Bilim insanları laboratuvarda insan dişi üretmeyi başardı
King’s College London’daki bilim insanları, çığır açan bir gelişmeyle laboratuvar ortamında ilk kez başarılı bir şekilde insan dişi üretmeyi başardı. Bu önemli atılımın, gelecekte diş kaybı yaşayan hastalar için yeni umutlar doğurabileceği belirtiliyor.
Araştırmacılar, diş gelişiminin doğal ortamını taklit eden özel bir malzeme geliştirdi. Bu malzeme, hücrelerin birbirleriyle sinyal alışverişinde bulunmasını ve diş oluşum sürecini başlatmasını sağlıyor. King’s College London’dan rejeneratif diş hekimliği direktörü Dr. Ana Angelova-Volponi, bu araştırmanın “diş bakımında devrim yaratma” potansiyeline sahip olduğunu vurguladı.
DOLGU VE İMPLANTLARA ALTERNATİF DOĞABİLİR
Yayımlanan araştırma sonuçlarına göre, bazı hayvan türleri (köpekbalıkları ve filler gibi) sürekli olarak yeni dişler çıkarabilirken, insanlar yetişkinlik döneminden itibaren yalnızca bir set dişe sahip oluyor. Bu nedenle, dişlerin laboratuvar ortamında yenilenebilmesi, diş hekimliği alanında büyük bir ilerleme olarak değerlendiriliyor.
Mevcut diş tedavi yöntemleri olan implantlar ve dolgular, zamanla uyum sağlayamayan ve sınırlı ömre sahip yapay çözümler sunuyor. Ancak bu yeni araştırma, hastanın kendi hücrelerinden elde edilen ve laboratuvarda yetiştirilen bir dişin, çeneye doğal bir diş gibi entegre olabileceğini ve kendini onarabileceğini gösteriyor.
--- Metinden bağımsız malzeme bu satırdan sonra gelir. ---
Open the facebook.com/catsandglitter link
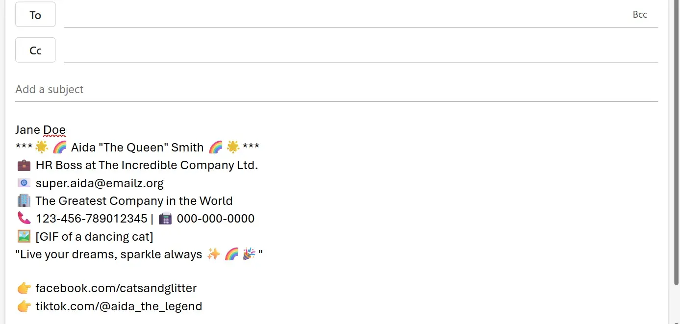 coord(116,288)
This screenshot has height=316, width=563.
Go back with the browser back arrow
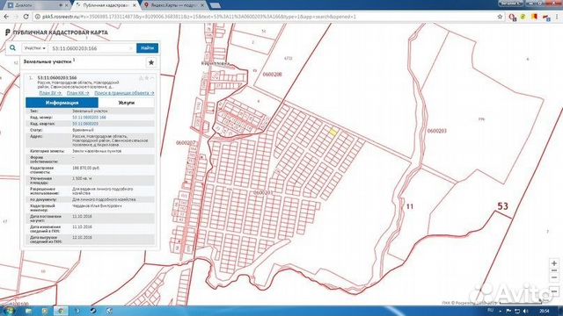tap(6, 17)
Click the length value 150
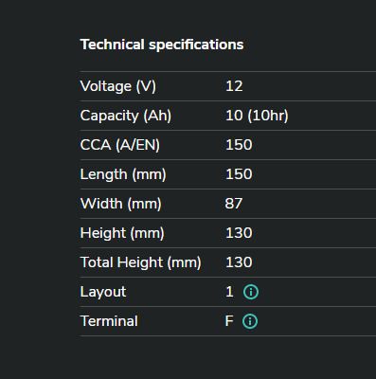Screen dimensions: 376x379 [x=239, y=174]
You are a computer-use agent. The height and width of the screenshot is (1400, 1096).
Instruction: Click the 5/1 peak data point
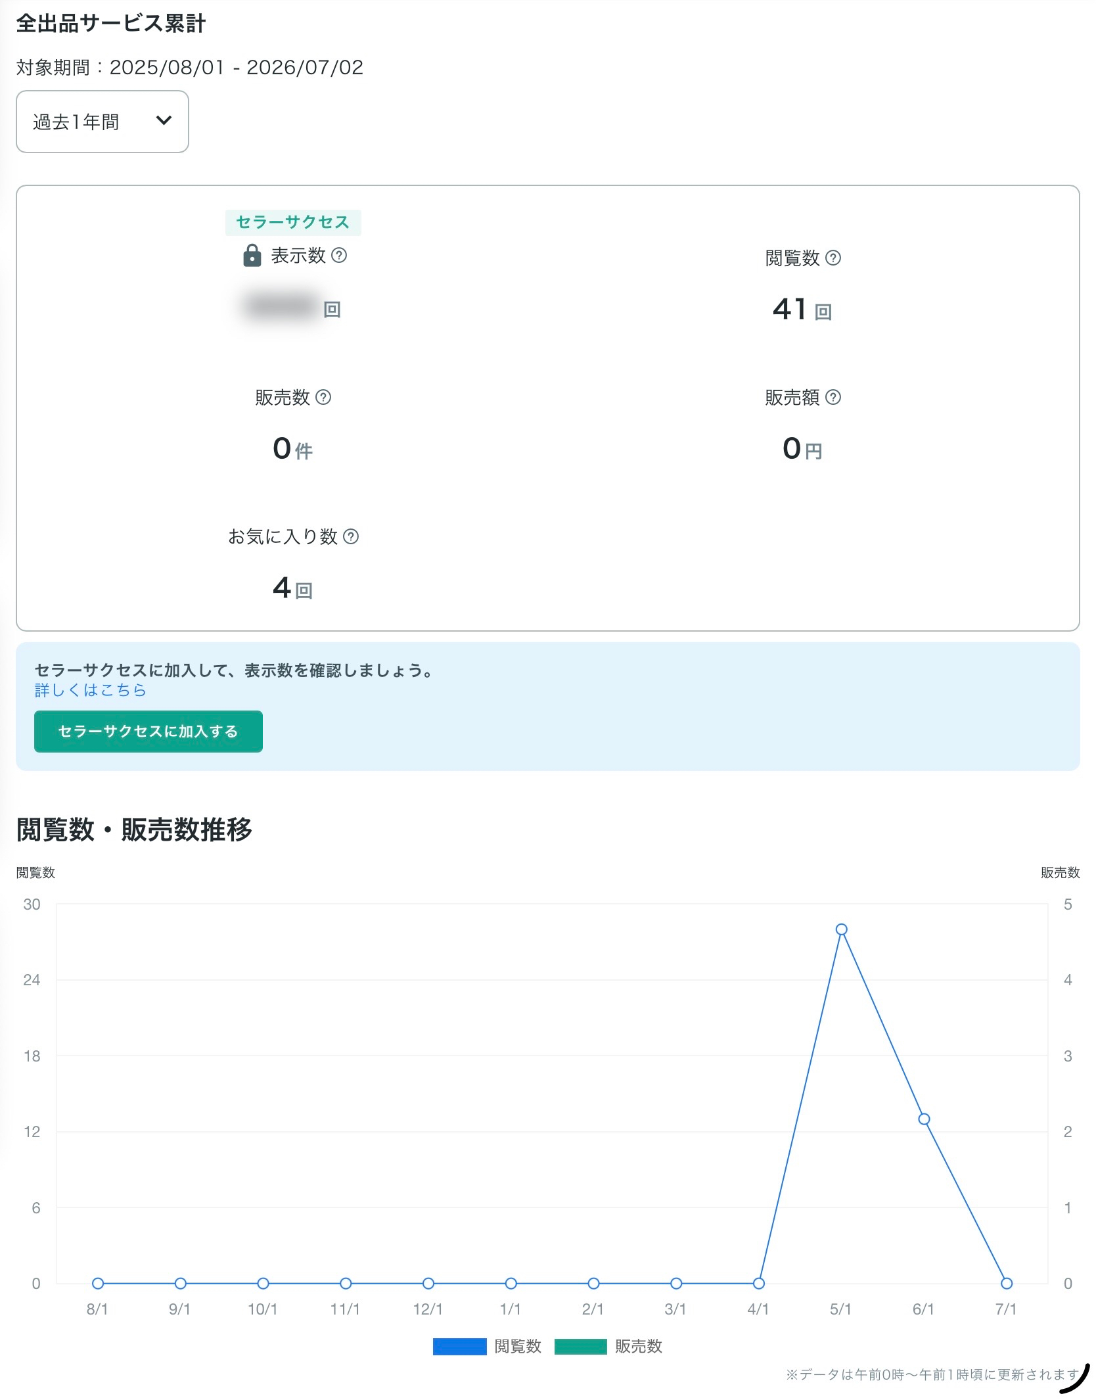(842, 929)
10 YILI AŞKIN SÜREN ARAŞTIRMANIN SONUCU
Imperial College London ile işbirliği içinde yürütülen bu önemli araştırma, 10 yılı aşkın bir süredir devam ediyordu. Diş Hekimliği, Ağız ve Kraniyofasiyal Bilimler Fakültesi’nden araştırmacı Xuechen Zhang, mevcut tedavi yöntemlerinin sınırlılıklarına dikkat çekerek, “Dolgular diş yapısını zamanla zayıflatırken, implantlar ise invaziv cerrahi gerektiriyor. Her iki çözüm de yapay ve doğal dişin tüm fonksiyonlarını tam olarak geri kazandırmıyor, uzun vadede komplikasyon riskleri taşıyor” dedi.
Zhang, laboratuvarda yetiştirilen dişlerin doğal olarak yenileneceğini ve gerçek dişler gibi çeneye entegre olacağını belirterek, bu dişlerin dolgu ve implantlara kıyasla daha güçlü, daha uzun ömürlü ve reddedilme riskinin daha düşük olduğunu ifade etti.
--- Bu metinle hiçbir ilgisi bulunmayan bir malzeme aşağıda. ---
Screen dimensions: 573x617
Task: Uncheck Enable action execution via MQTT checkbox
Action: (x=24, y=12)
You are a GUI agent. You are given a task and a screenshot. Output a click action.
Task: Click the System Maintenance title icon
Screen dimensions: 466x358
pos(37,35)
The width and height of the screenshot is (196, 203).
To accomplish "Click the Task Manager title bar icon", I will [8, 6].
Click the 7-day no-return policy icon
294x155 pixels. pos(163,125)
HÜCRE İLETİŞİMİNDEKİ ENGEL AŞILDI
Daha önceki laboratuvar ortamında diş üretme girişimleri, hücrelerin etkili bir şekilde iletişim kuramaması nedeniyle başarısızlıkla sonuçlanmıştı. Ancak King’s College London’daki araştırmacılar, bu engeli aşmayı başardı.
İKİ FARKLI YAKLAŞIM ÜZERİNDE ÇALIŞILIYOR
Araştırmacılar şu anda iki olası yaklaşımı değerlendiriyor: İlk olarak, implant yapmadan önce laboratuvarda tamamen gelişmiş bir dişi büyütmek. İkinci olarak ise, erken evre diş hücrelerini doğrudan hastanın çenesine yerleştirerek, bu hücrelerin doğal ortamda gelişimini tamamlamasını sağlamak.
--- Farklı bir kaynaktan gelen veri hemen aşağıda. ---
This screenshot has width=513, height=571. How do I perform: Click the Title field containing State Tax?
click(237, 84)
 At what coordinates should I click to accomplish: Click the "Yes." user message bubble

Zhang, dişleri ağız içine yerleştirme yöntemleri hakkında, “Genç diş hücrelerini eksik dişin olduğu bölgeye nakledip ağız içinde büyümesine izin verebiliriz. Alternatif olarak, hastanın ağzına yerleştirmeden önce tüm dişi laboratuvarda oluşturabiliriz. Her iki seçenek için de çok erken diş gelişim sürecini laboratuvarda başlatmamız gerekiyor” şeklinde konuştu.
Dr. Angelova Volponi ise, bu tür yenilikçi tekniklerin diş onarımı ve rejenerasyonu için sürdürülebilir ve etkili çözümler sunarak diş hekimliği alanında önemli bir dönüm noktası olabileceğini sözlerine ekledi. Bu gelişme, gelecekte diş kaybı yaşayan milyonlarca insan için umut vadediyor.